Singlet Oxygen Formation vs Photodissociation for Light-Responsive Protic Ruthenium Anticancer Compounds: The Oxygenated Substituent Determines Which Pathway Dominates

Ruthenium complexes bearing protic diimine ligands are cytotoxic to certain cancer cells upon irradiation with blue light. Previously reported complexes of the type [( N , N ) 2 Ru(6,6'-dhbp)]Cl 2 with 6,6'-dhbp = 6,6'-dihydroxybipyridine and N , N = 2,2'-bipyridine (bipy) ( 1 A ), 1,10-phenanthroline (phen) ( 2 A ), and 2,3-dihydro-[1,4]dioxino[2,3- f ][1,10]phenanthroline (dop) ( 3 A ) show EC 50 values as low as 4 μM (for 3 A ) vs breast cancer cells upon blue light irradiation ( Inorg.
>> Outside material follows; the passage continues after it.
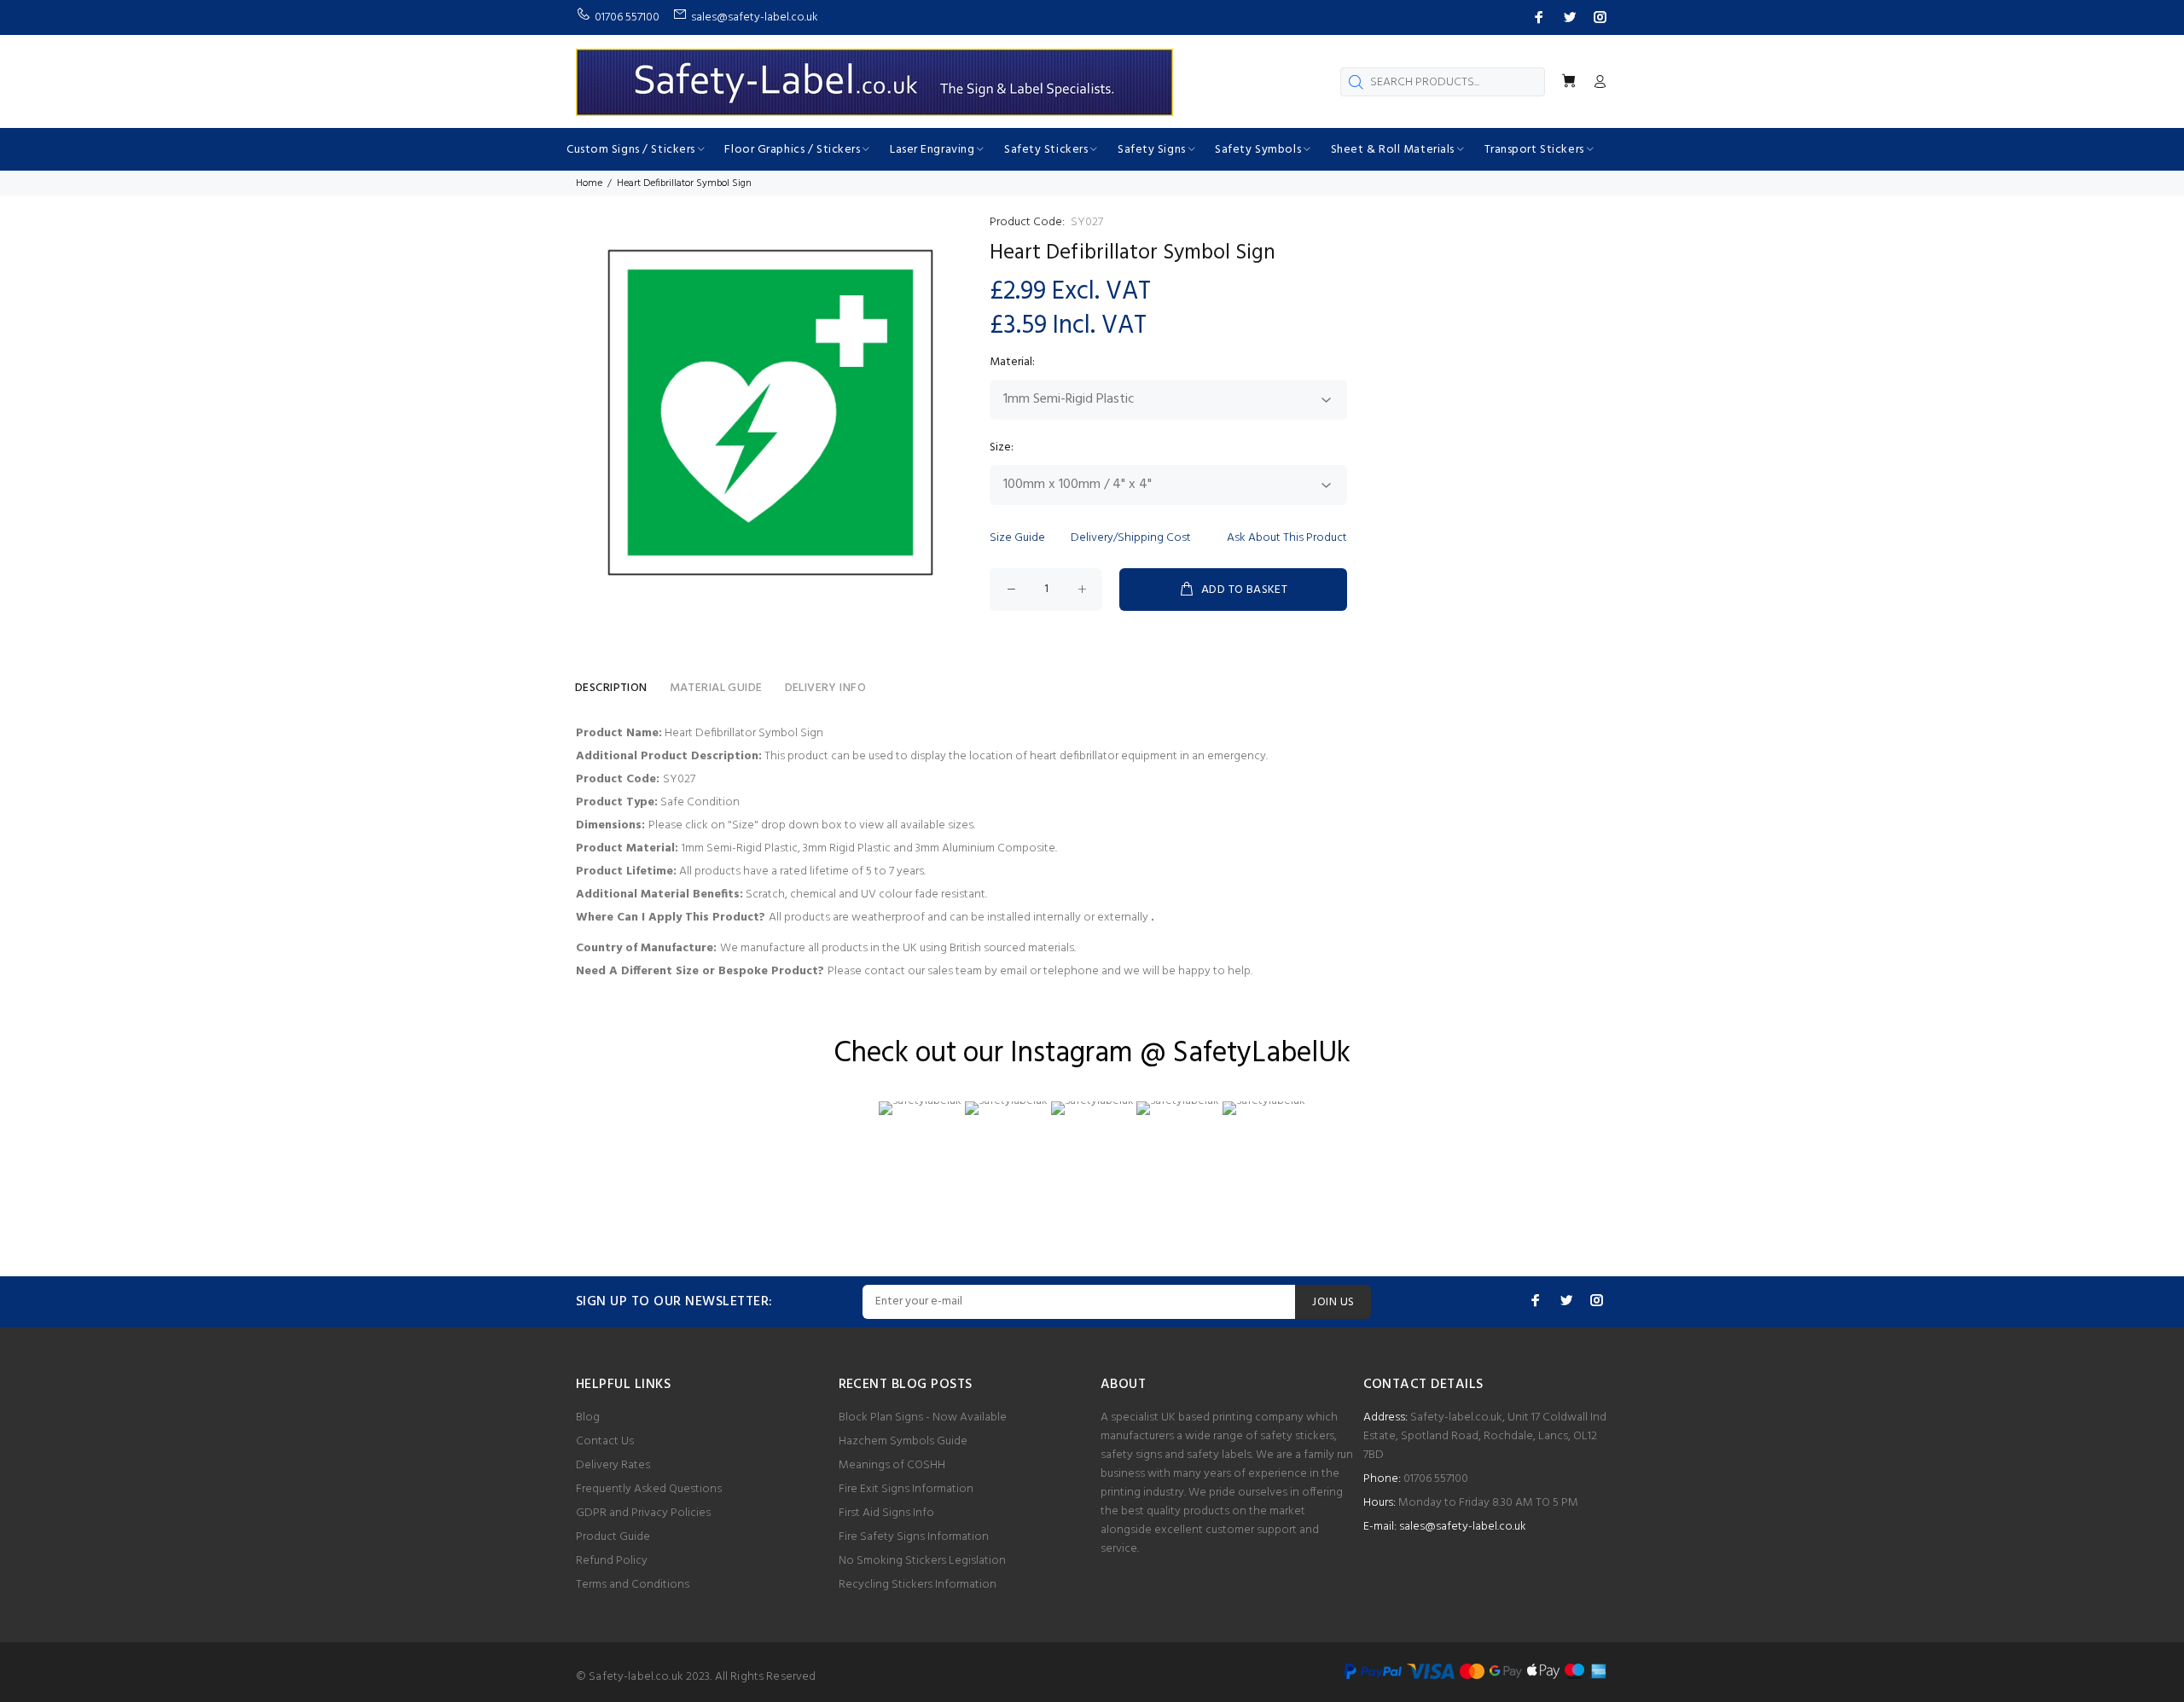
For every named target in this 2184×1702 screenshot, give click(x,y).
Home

Chem. 2017, 56, 7519). Herein, subscript A denotes the acidic form of the complex bearing OH groups, and B denotes the basic form bearing O - groups. This photocytotoxicity was originally attributed to photodissociation, but recent results suggest that singlet oxygen formation is a more plausible cause of photocytotoxicity. In particular, bulky methoxy substituents enhance photodissociation but these complexes are nontoxic ( Dalton Trans 2018, 47, 15685). Cellular studies are presented herein that show the formation of reactive oxygen species (ROS) and apoptosis indicators upon treatment of cells with complex 3 A and blue light. Singlet oxygen sensor green (SOSG) shows the formation of 1 O 2 in cell culture for cells treated with 3 A and blue light. At physiological pH, complexes 1 A - 3 A are deprotonated to form 1 B - 3 B in situ . Quantum yields for 1 O 2 (ϕ Δ ) are 0.87 and 0.48 for 2 B and 3 B , respectively, and these are an order of magnitude higher than the quantum yields for 2 A and 3 A . The values for ϕ Δ show an increase with 6,6'-dhbp derived substituents as follows: OMe < OH < O - . TD-DFT studies show that the presence of a low lying triplet metal-centered ( 3 MC) state favors photodissociation and disfavors 1 O 2 formation for 2 A and 3 A (OH groups). However, upon deprotonation (O - groups), the 3 MLCT state is accessible and can readily lead to 1 O 2 formation, but the dissociative 3 MC state is energetically inaccessible. The changes to the energy of the 3 MLCT state upon deprotonation have been confirmed by steady state luminescence experiments on 1 A - 3 A and their basic analogs, 1 B - 3 B . This energy landscape favors 1 O 2 formation for 2 B and 3 B and leads to enhanced toxicity for these complexes under physiological conditions. The ability to convert readily from OH to O - groups allowed us to investigate an electronic change that is not accompanied by steric changes in this fundamental study.